Abstract

Dear Editor:
The capture of patient-reported outcome measures (PROMs) data improves awareness of unmet need and allows professionals to address needs/concerns of patients with life-limiting diseases and their families. It consequently leads to their enhanced emotional and psychological quality of life. 1 The Palliative care Outcome Scale (POS) measures as a family of tools specifically developed for palliative care to measure patients' multidimensional symptoms and needs are now used in a wide variety of settings and countries across the globe including countries of the Asia Pacific. 2
A systematic review concluded that successful implementation of PROMs in palliative care requires multidisciplinary staff to be involved in planning from the outset. 3 To facilitate the use of outcome measures in routine practice across Asian countries, an outcome measurement workshop was held at the Asia Pacific Hospice Conference in July 2017. We sought to facilitate collaborative planning to answer the following questions: (1) how could the routine use of POS measures enhance practice? (2) What do we need to implement outcome measures routinely? The workshop was attended by ∼350 professionals engaged in palliative care (including doctors, nurses, allied healthcare professionals, managers, policy makers, and academics).

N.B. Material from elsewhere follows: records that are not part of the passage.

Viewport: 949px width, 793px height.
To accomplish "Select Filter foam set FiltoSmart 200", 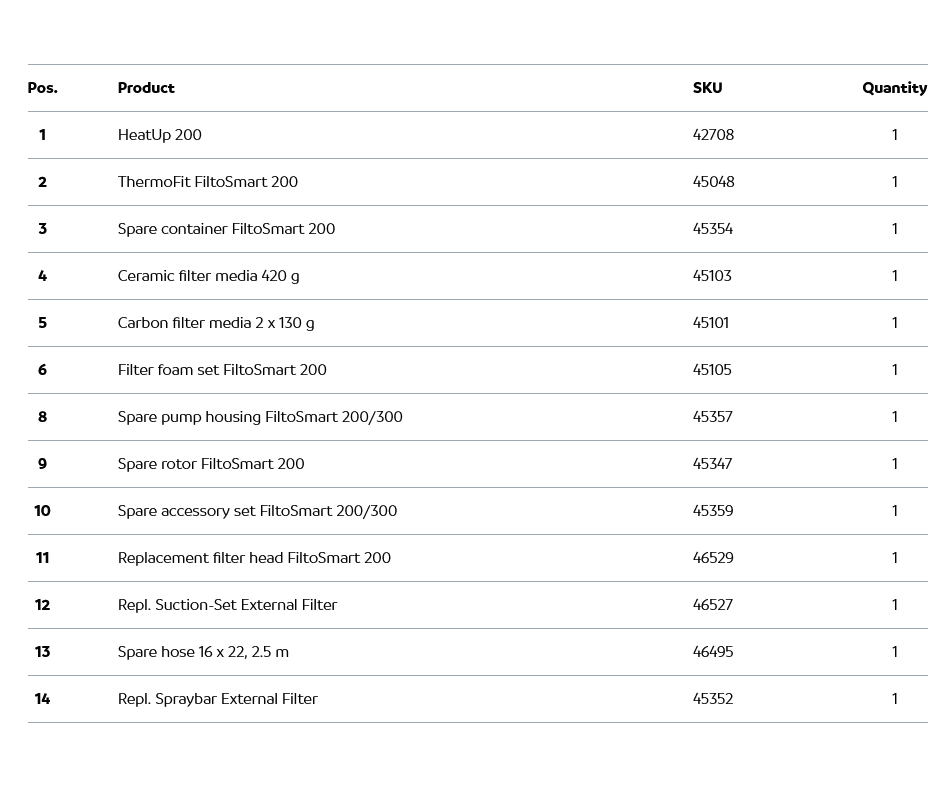I will click(222, 370).
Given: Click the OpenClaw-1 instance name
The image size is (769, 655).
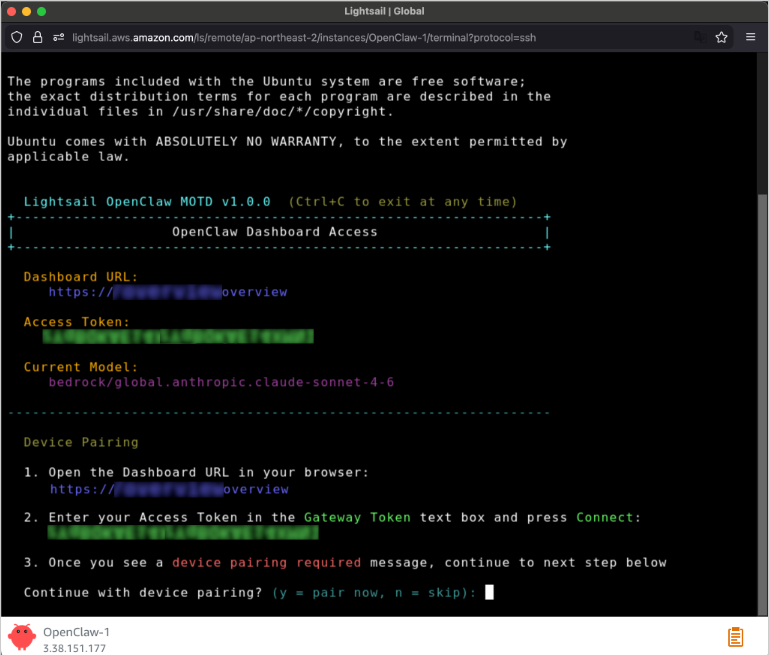Looking at the screenshot, I should tap(76, 632).
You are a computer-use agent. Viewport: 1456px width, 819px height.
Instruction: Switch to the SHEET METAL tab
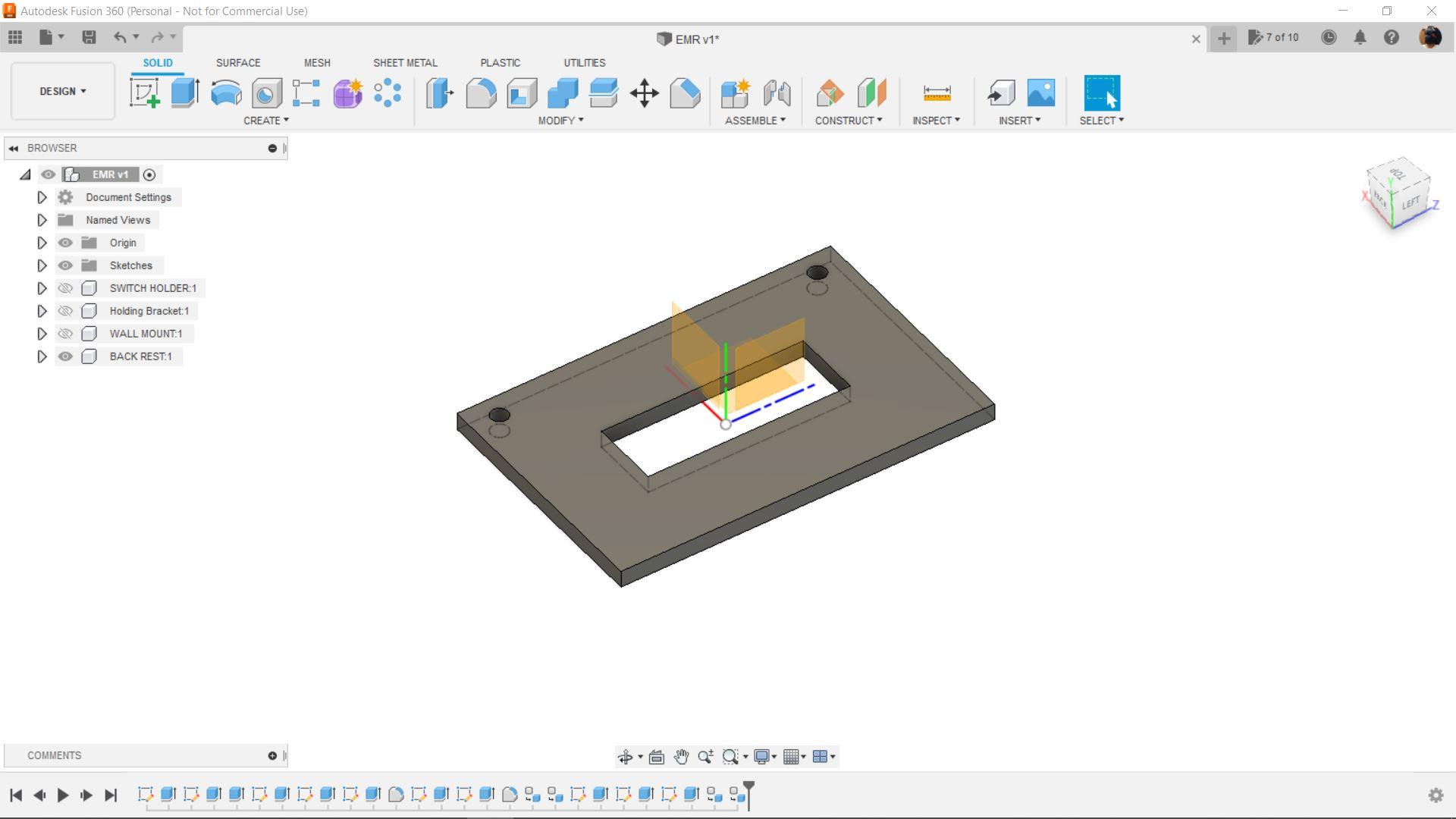pyautogui.click(x=405, y=63)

During group work discussion, the participants' proposals were as follows: (1a) routine use of PROMs such as POS measures could contribute to improved quality, greater cost-effectiveness of healthcare, and inform funding models; (1b) routine use of POS measures could provide a structured and simple approach to clinical assessment and routine screening, monitor how patients' symptoms/needs are changing in disease trajectory, improve staff–staff and staff–patients/caregivers communication, help to focus on what matters most to patients and families, generate a common language for multidisciplinary meetings and comparisons between services, and enhance care coordination.

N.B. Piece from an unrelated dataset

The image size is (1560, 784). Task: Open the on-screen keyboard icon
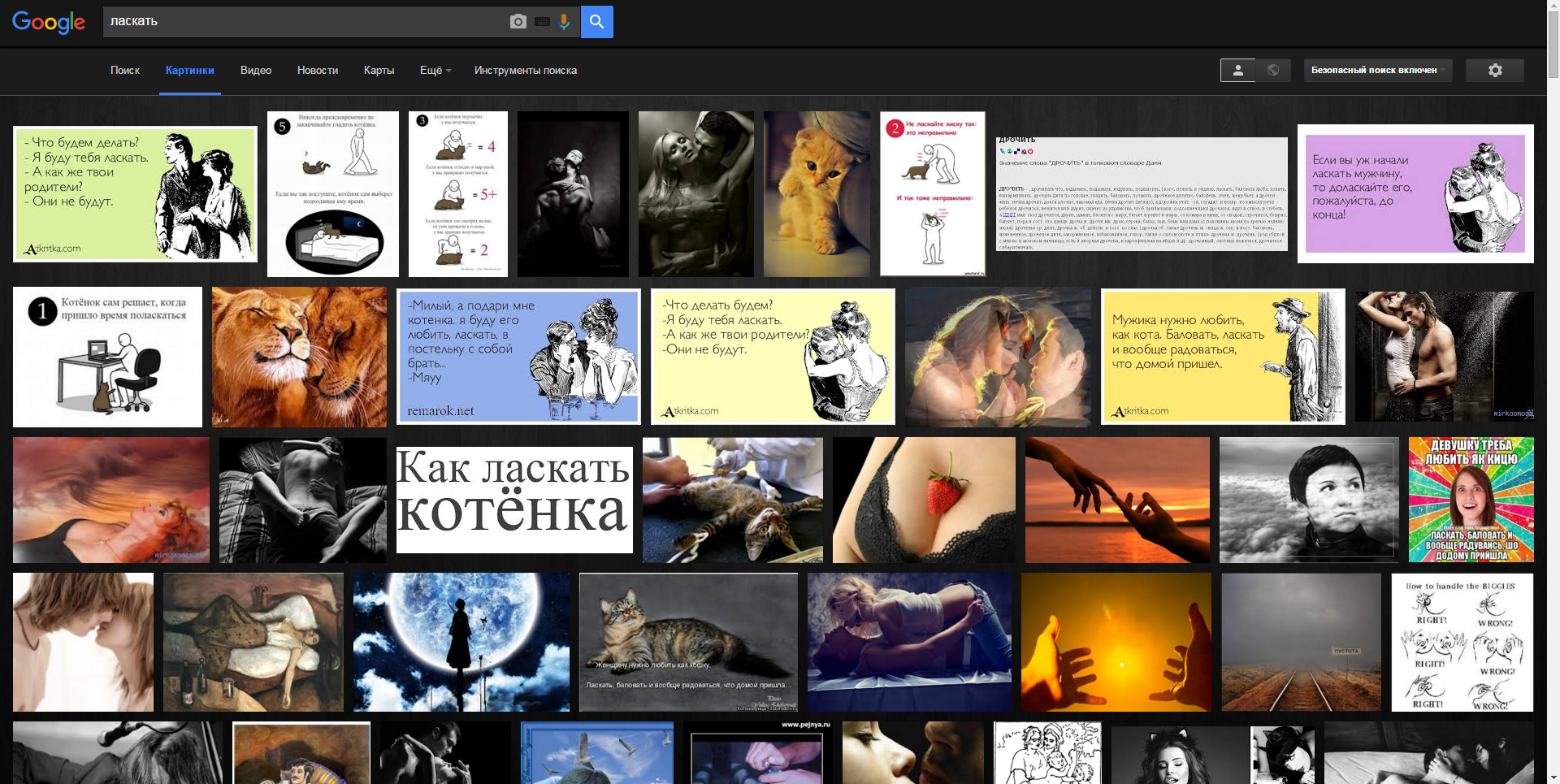542,22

The participants also identified the challenges and strategies of using PROMs in routine practice: (2a) ongoing staff training and support to ensure sustainable implementation, (2b) IT system to support point-of-care data collection and real-time access, (2c) data analysis and regular feedback about the meaning of the data, (2d) resources available to follow up on issues flagged up by PROMs, (2e) involvement of nonpalliative colleagues (e.g., oncologists), (2f) translated versions into different languages, (2g) leadership and champions, (2h) education programs for patients, caregivers, and wider public to better understand the benefits of palliative care, (2i) development of palliative care as a specialty, (2j) a palliative care PROM is urgently needed for the Intensive Care Unit setting, and (2k) a pediatric palliative care PROM is needed.
The use of PROMs is crucial not only in service evaluation and resource allocation but also in comparisons between service providers and models of palliative care. 4 The discussion from the workshop can now underpin the roll-out of PROMs regionally. Locally generated plans are required to ensure that PROMs fit local clinical working practices, health systems, staff, and patient and family needs.